▸ Görev Koşulları
(1) Mercan Dede hakkındaki alıntıya göre hangi dergi Eylül sayısında sanatçıyı kapağına taşıdı?
(2) Mercan Dede hakkındaki alıntıda "Kültür Bakanlığı tarafından" sözlerinden "röportajına yer verildi." sözlerine kadar uzanan kısmı aynen tekrar yazın.
(3) Mercan Dede hakkındaki alıntıda geçen "Sanatçının New York konseri son yılların en etkileyici world music konserlerinden biri olarak yorumlandı ve büyük beğeniyle karşılandı." cümlesini İngilizceye çevirin.

Kültür Bakanlığı tarafından başlatılan ve Türkiye’yi kültürel alanda dünyada temsil edecek olan ‘Güldestan Projesi’nin de müzik direktörlüğü yaptı.

2004 Temmuz ayında ise, ABD’de piyasaya çıkan double albümü ‘Sufi Traveler’ın tanıtımı için gerçekleştirdiği ABD turnesinde izleyicilerin ve eleştirmenlerin büyük ilgisiyle karşılaştı.

Global Rhythm Magazine Eylül sayısında Mercan Dede’yi kapak yaptı ve 4 sayfa röportajına yer verildi.

Sanatçının New York konseri son yılların en etkileyici world music konserlerinden biri olarak yorumlandı ve büyük beğeniyle karşılandı.

Troya Medya, Mercan Dede’nin müzikal yolculuğunu filme aldı ve belgesel CNN Türk’de Mercan Dede ile Yolculuk adıyla yayınlandı.

2005, 2006 ve 2007 yıllarında toplam 1,5 milyon kilometreyi aşan yoğun bir konser turnesi sonrası, müziğini dünya çapında tanınan en önemli sanatçılarından biri konumuma getirdi.

▸ Sağlanan Malzeme
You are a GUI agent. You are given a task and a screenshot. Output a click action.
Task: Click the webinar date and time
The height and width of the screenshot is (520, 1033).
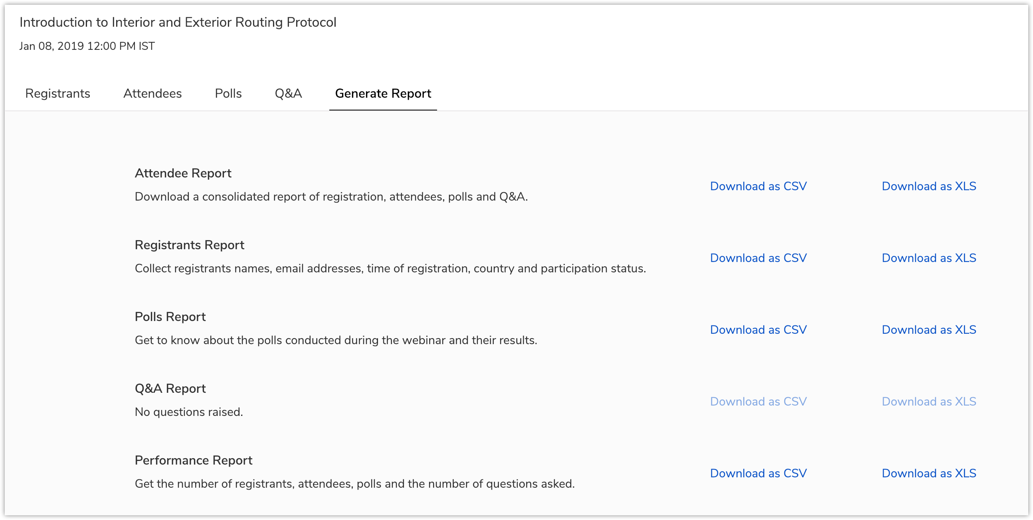87,46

▸ Görevlere Göre Yanıtlar
(1) Global Rhythm Magazine.

(2)
Kültür Bakanlığı tarafından başlatılan ve Türkiye’yi kültürel alanda dünyada temsil edecek olan ‘Güldestan Projesi’nin de müzik direktörlüğü yaptı.

2004 Temmuz ayında ise, ABD’de piyasaya çıkan double albümü ‘Sufi Traveler’ın tanıtımı için gerçekleştirdiği ABD turnesinde izleyicilerin ve eleştirmenlerin büyük ilgisiyle karşılaştı.

Global Rhythm Magazine Eylül sayısında Mercan Dede’yi kapak yaptı ve 4 sayfa röportajına yer verildi.

(3) The artist's New York concert was described as one of the most impressive world music concerts of recent years and was received with great acclaim.